Thursday, November 29, 2012

Life Links 11/29/12

Wesley Smith links to a Daily Mail article which discussing how doctors in the UK are dehydrating infants to death.
The LCP was devised by the Marie Curie Palliative Care Institute in Liverpool for care of dying adult patients more than a decade ago. It has since been developed, with paediatric staff at Alder Hey Hospital, to cover children. Parents have to agree to their child going on the death pathway, often being told by doctors it is in the child's ‘best interests' because their survival is ‘futile'.

Bernadette Lloyd, a hospice paediatric nurse, has written to the Cabinet Office and the Department of Health to criticise the use of death pathways for children.
'‘I have also seen children die in terrible thirst because fluids are withdrawn from them until they die'

She said: ‘The parents feel coerced, at a very traumatic time, into agreeing that this is correct for their child whom they are told by doctors has only has a few days to live. It is very difficult to predict death. I have seen a "reasonable" number of children recover after being taken off the pathway.

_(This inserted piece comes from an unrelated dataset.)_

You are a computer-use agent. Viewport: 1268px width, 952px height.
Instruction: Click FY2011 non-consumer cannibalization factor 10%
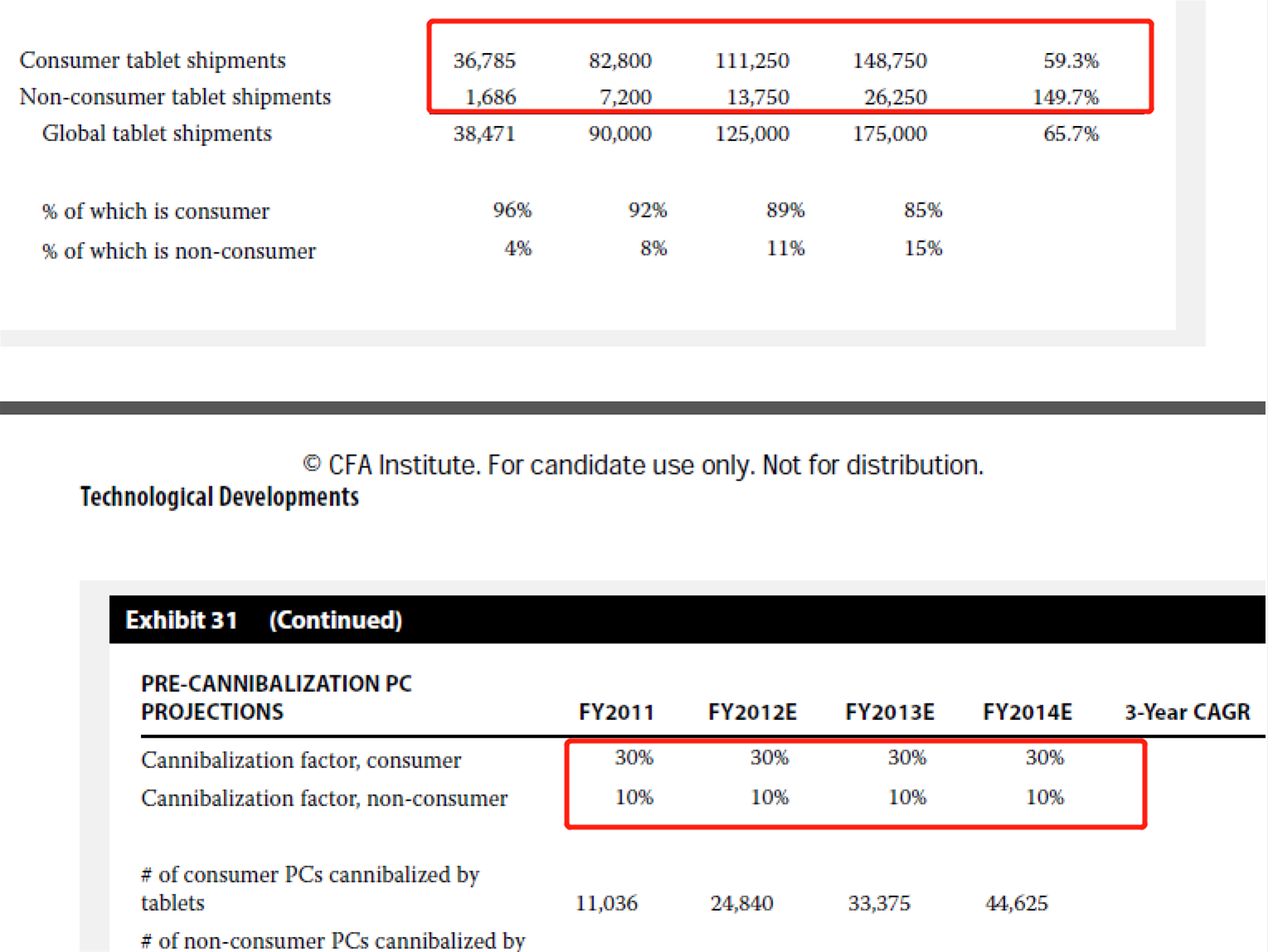click(634, 797)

‘I have also seen children die in terrible thirst because fluids are withdrawn from them until they die.

At Live Action, Rebecca Frazer points out the ridiculousness of Planned Parenthood of Indiana promoting themselves as an adoption referrer.
Yes, you read that right. Planned Parenthood is excited that they have contributed to a whopping twelve adoptions in six years.  If we do some simple math that comes out to an average of two adoptions a year.

Last year alone, Planned Parenthood of Indiana performed 5,250 abortions.

5,250.

That means that if 2011 was an average adoption year, Planned Parenthood helped with one adoption for every 2,625 abortions they performed.  Perhaps they should send their adoption counselors back to job training.

Matthew Hennessy discusses how abortion caused a rift among Down Syndrome advocacy organizations.
"As an advocacy organization, we don't feel it's appropriate to promote the value of those with Down syndrome while at the same time also discussing the possibility of abortion," Tolleson told me.

Notably, he said, this sentiment was given voice within NDSC by so-called self-advocates, adults living with Down syndrome who are participating in ever-greater numbers in the outreach and education efforts of such organizations.

"Our self-advocates told us that it was not appropriate in a pamphlet coming from their advocacy organization to talk about abortion as co-equal to any other option," Tolleson explained. "They did not feel that was respectful to them."